Proceedings of TDWG, 2008

SpeciesIndex: A Practical Alternative to Fantasy Mashups?

Roger Hyam

Abstract


Generating consensus descriptions of species by mashing together data gleaned from different sources has been proposed by various projects but will never be practical. Different accounts not only come in different formats they are also authored for different audiences from different perspectives. An afternoon in the library with a photocopier and a pair of scissors will demonstrate the impossibility of creating non-trivial descriptions by cutting and pasting from original sources even for a human.
This wild idea is that we shouldn't bother doing mashups but instead enhance the indexing and federated search services such as iSpecies. by answering the simple question “Where are all the species pages?”.

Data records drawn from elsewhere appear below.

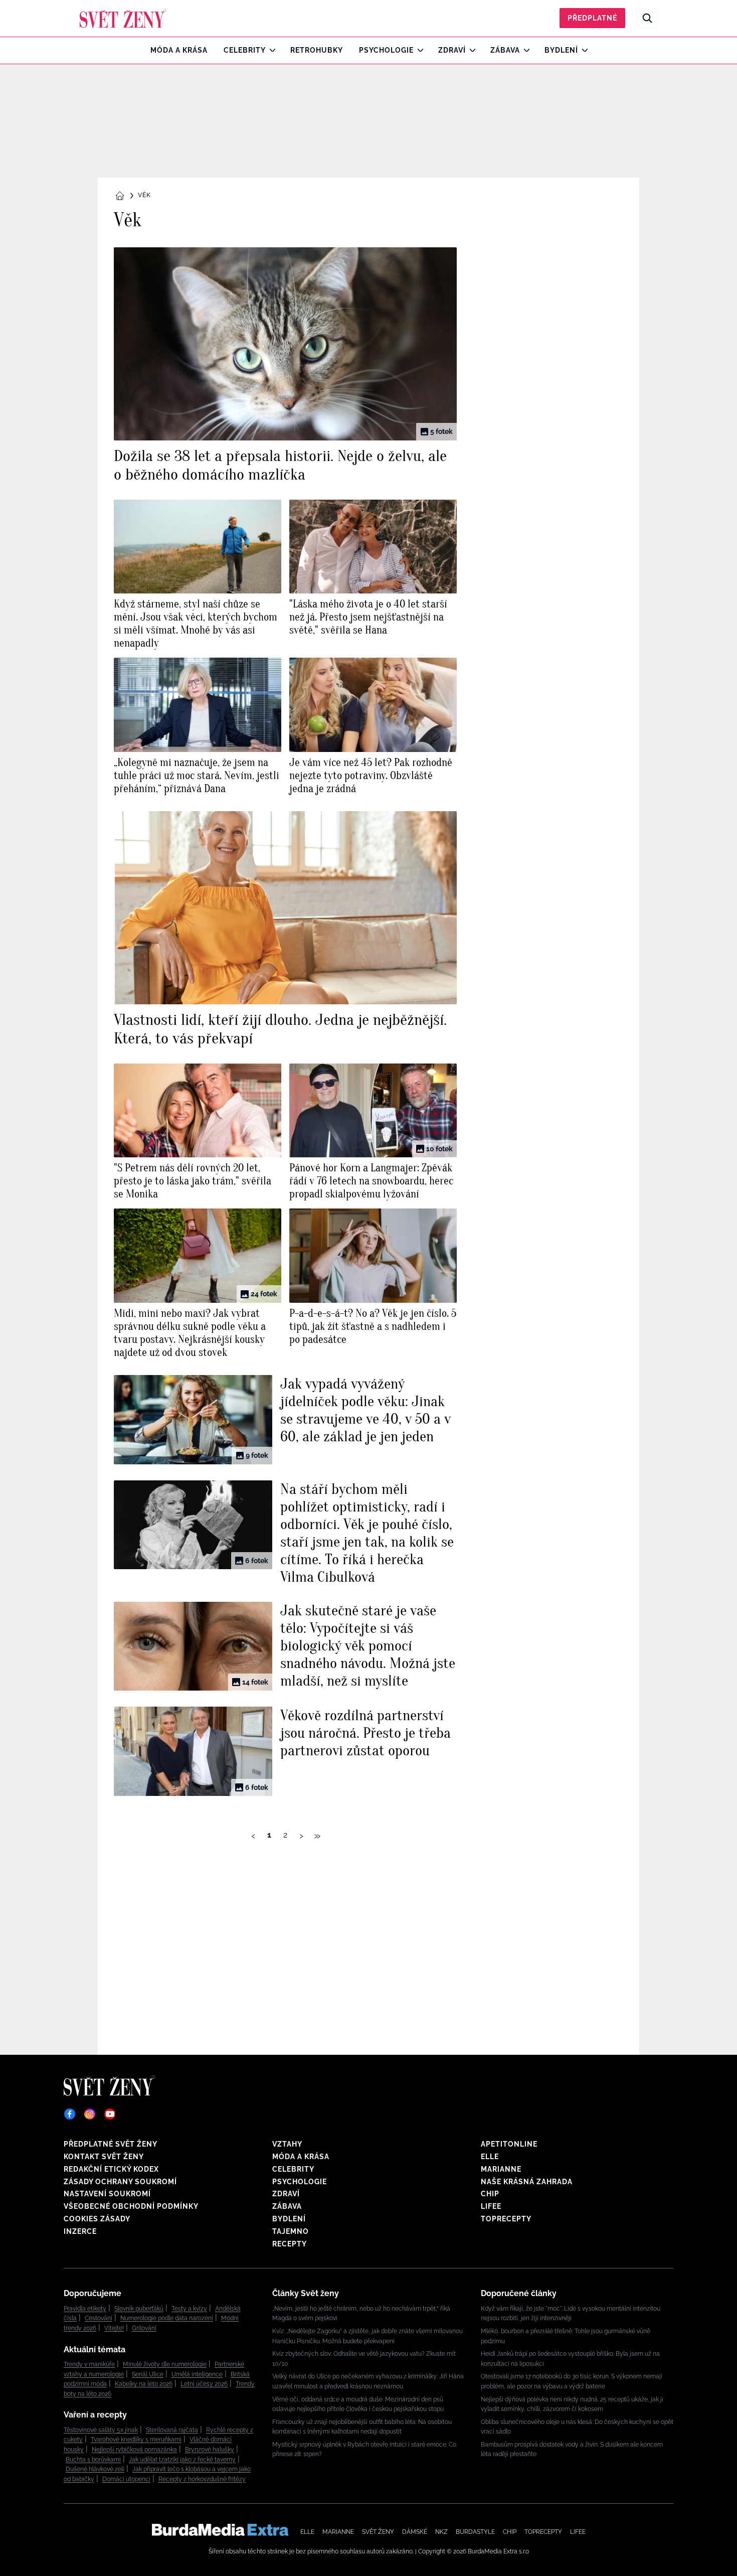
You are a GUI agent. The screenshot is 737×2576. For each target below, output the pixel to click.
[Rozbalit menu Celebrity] (270, 50)
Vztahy (287, 2144)
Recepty (289, 2244)
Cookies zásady (97, 2219)
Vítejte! (114, 2328)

The proposed way to do this is to exploit the well established SiteMaps format to allow authors of taxonomic accounts to provide an index file to their description pages.
SiteMaps is a protocol that allows webmasters to inform search engines of the URLs they would like to have indexed. Practically the protocol consists of an XML or plain text file that contains a list of URLs and metadata for a particular website. It is a very simple protocol, easy to implement and supported by a wide range of search engines including Google, MSN, Yahoo! and Ask.com. There are only three metadata elements in the protocol. They consist of the last modification date, change frequency and priority. Importantly SiteMaps is extensible by addition of XML elements in other namespaces.

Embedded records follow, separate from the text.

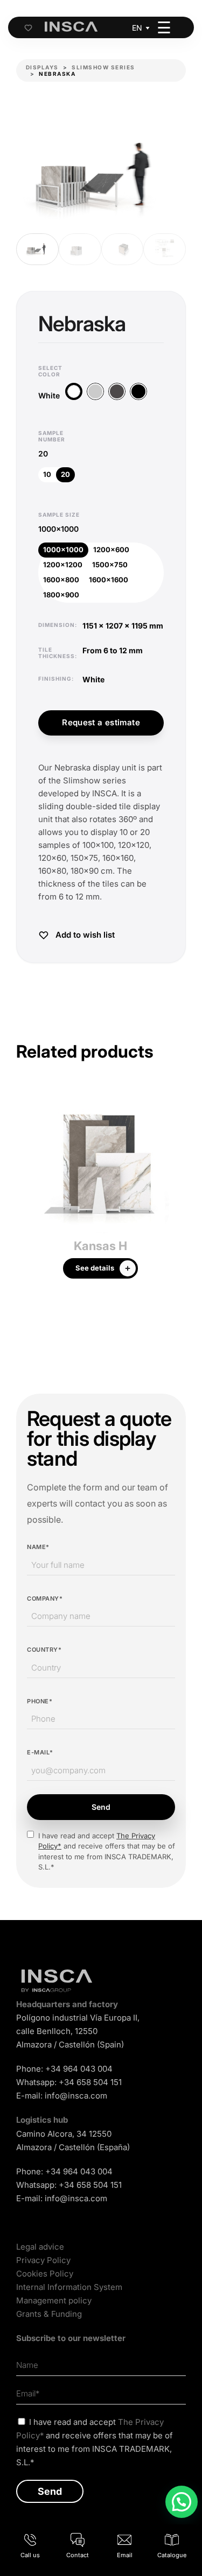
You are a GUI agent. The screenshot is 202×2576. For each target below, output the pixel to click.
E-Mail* (40, 1752)
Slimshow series (103, 67)
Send (101, 1806)
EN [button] (137, 27)
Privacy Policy (43, 2260)
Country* (44, 1649)
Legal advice (40, 2247)
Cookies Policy (44, 2273)
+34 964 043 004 (79, 2069)
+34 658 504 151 (90, 2082)
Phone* (39, 1701)
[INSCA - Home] (71, 27)
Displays (42, 67)
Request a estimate (101, 722)
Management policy (54, 2300)
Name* (38, 1547)
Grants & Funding (49, 2314)
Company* (44, 1598)
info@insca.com (76, 2095)
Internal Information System (69, 2287)
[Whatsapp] (181, 2502)
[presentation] (24, 1192)
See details (94, 1268)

As a first level of implementation data suppliers could be asked to generate a SiteMap file as per the protocol that only includes their species pages. There are tutorials and validation tools already available from Google to support this process. They should then submit the URL of the file to a Species Index Registry(SIR) along with a simple description of the taxonomic and geographic scope of their data. SIR consists of a human with an email account and a manually edited web page. It should be relatively simple to write an indexer that uses the SiteMaps listed in SIR to index just species page of interest to a particular project. The cost and risk of implementation of this strategy is very small yet it would enable a great deal of innovation going forward.

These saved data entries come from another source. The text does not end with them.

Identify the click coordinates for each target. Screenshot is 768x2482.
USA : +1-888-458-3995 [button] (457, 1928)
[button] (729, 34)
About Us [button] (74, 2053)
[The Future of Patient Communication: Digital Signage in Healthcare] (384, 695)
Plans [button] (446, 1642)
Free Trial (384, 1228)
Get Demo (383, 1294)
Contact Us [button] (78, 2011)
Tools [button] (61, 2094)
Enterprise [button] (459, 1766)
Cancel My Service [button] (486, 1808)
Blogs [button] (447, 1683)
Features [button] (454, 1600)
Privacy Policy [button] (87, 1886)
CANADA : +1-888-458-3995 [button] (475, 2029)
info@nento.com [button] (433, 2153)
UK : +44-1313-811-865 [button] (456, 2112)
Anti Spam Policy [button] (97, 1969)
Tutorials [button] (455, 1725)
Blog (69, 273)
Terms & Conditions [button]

A second level of implementation would involve extending the SiteMaps file format to include metadata about what each species page included. This could involve reusing the TDWG ontology namespaces. Including more metadata in the SiteMaps file would enable the generation of a more complex registry and more intelligent indexers. It is highly likely however that discussions about metadata extensions will bog down the first level implementation and so prevent anything practical happening at all. Perhaps that is why this is a wild idea?